┏━━
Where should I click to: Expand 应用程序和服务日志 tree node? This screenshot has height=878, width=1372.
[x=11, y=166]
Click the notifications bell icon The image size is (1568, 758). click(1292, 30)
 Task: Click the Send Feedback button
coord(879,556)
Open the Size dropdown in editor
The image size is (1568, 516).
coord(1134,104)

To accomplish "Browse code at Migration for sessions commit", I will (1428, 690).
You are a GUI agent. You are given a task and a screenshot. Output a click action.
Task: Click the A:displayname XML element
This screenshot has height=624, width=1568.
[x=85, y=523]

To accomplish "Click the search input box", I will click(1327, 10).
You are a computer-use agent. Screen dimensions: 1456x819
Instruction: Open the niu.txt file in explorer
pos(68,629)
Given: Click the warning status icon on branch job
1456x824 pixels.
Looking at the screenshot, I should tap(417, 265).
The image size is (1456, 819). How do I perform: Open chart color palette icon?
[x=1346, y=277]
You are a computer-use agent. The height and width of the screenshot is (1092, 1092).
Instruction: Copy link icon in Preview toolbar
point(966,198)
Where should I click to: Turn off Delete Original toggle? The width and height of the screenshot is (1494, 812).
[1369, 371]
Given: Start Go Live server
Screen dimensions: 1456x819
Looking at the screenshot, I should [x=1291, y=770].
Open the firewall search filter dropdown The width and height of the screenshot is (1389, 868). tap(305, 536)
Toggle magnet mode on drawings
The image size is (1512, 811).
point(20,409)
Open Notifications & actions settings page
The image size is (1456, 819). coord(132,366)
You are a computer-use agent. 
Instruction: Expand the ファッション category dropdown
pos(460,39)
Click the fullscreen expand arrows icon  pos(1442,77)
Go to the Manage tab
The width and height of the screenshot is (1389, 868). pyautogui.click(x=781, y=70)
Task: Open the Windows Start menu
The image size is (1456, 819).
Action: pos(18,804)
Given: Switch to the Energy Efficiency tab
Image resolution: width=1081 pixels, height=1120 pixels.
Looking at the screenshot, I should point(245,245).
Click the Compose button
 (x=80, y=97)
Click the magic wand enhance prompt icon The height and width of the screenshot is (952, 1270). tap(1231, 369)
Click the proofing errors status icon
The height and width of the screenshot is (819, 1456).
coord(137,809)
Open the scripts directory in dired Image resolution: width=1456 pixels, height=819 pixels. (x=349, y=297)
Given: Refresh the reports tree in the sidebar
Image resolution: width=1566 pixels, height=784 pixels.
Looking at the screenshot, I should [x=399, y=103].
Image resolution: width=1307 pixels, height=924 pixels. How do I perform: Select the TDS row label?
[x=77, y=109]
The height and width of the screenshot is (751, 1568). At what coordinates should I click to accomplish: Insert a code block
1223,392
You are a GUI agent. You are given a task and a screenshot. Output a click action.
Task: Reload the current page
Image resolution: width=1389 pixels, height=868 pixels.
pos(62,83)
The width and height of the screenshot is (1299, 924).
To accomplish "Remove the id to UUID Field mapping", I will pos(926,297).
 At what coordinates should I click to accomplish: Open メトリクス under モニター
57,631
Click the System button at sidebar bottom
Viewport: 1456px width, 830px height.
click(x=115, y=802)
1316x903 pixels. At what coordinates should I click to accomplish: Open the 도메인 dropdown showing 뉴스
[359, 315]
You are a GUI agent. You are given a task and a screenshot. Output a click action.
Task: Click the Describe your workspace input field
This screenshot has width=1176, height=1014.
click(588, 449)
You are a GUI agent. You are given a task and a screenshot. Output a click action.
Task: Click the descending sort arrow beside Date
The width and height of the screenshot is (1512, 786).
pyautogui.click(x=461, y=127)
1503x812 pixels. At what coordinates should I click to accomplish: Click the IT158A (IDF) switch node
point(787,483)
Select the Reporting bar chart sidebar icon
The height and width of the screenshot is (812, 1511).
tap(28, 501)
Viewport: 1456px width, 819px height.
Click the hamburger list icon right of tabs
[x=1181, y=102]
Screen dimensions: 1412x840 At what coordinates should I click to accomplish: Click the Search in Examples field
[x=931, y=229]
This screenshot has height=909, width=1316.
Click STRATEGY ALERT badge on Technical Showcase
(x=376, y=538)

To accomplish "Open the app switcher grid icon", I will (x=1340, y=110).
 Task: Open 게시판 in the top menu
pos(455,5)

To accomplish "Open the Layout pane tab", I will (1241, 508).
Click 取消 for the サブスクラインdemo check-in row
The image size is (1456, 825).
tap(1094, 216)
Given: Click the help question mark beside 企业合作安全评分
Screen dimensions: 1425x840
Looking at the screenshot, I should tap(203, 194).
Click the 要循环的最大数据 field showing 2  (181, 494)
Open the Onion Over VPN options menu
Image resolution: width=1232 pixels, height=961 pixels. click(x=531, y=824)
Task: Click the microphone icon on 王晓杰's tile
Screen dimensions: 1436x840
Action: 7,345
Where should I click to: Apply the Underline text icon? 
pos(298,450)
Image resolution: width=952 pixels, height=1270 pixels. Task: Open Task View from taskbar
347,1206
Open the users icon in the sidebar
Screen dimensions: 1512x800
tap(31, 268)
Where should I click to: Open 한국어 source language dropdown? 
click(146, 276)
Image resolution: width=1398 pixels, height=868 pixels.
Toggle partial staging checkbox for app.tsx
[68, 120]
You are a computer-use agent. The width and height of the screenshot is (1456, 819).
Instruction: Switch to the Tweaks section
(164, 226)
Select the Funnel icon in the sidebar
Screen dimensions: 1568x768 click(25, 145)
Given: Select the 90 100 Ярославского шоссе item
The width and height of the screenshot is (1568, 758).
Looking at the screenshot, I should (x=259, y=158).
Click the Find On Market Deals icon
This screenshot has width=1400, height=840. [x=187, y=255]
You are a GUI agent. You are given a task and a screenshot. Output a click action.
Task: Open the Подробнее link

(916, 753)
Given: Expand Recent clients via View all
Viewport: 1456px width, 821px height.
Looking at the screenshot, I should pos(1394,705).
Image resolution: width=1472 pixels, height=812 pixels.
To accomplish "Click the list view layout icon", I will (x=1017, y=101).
┗━━
→ Work request
Taking the entries above, write out exactly each line from the one holding "You are a computer-use agent. Screen" to the one holding "Given: Refresh the", both included, and stop there.

→ Solution below
You are a computer-use agent. Screen dimensions: 1456x819
Instruction: Open the niu.txt file in explorer
pos(68,629)
Given: Click the warning status icon on branch job
1456x824 pixels.
Looking at the screenshot, I should tap(417, 265).
The image size is (1456, 819). How do I perform: Open chart color palette icon?
[x=1346, y=277]
You are a computer-use agent. The height and width of the screenshot is (1092, 1092).
Instruction: Copy link icon in Preview toolbar
point(966,198)
Where should I click to: Turn off Delete Original toggle? The width and height of the screenshot is (1494, 812).
[1369, 371]
Given: Start Go Live server
Screen dimensions: 1456x819
Looking at the screenshot, I should [x=1291, y=770].
Open the firewall search filter dropdown The width and height of the screenshot is (1389, 868). tap(305, 536)
Toggle magnet mode on drawings
The image size is (1512, 811).
point(20,409)
Open Notifications & actions settings page
The image size is (1456, 819). coord(132,366)
You are a computer-use agent. 
Instruction: Expand the ファッション category dropdown
pos(460,39)
Click the fullscreen expand arrows icon  pos(1442,77)
Go to the Manage tab
The width and height of the screenshot is (1389, 868). pyautogui.click(x=781, y=70)
Task: Open the Windows Start menu
The image size is (1456, 819).
Action: pos(18,804)
Given: Switch to the Energy Efficiency tab
Image resolution: width=1081 pixels, height=1120 pixels.
Looking at the screenshot, I should point(245,245).
Click the Compose button
 (x=80, y=97)
Click the magic wand enhance prompt icon The height and width of the screenshot is (952, 1270). tap(1231, 369)
Click the proofing errors status icon
The height and width of the screenshot is (819, 1456).
coord(137,809)
Open the scripts directory in dired Image resolution: width=1456 pixels, height=819 pixels. (x=349, y=297)
Given: Refresh the reports tree in the sidebar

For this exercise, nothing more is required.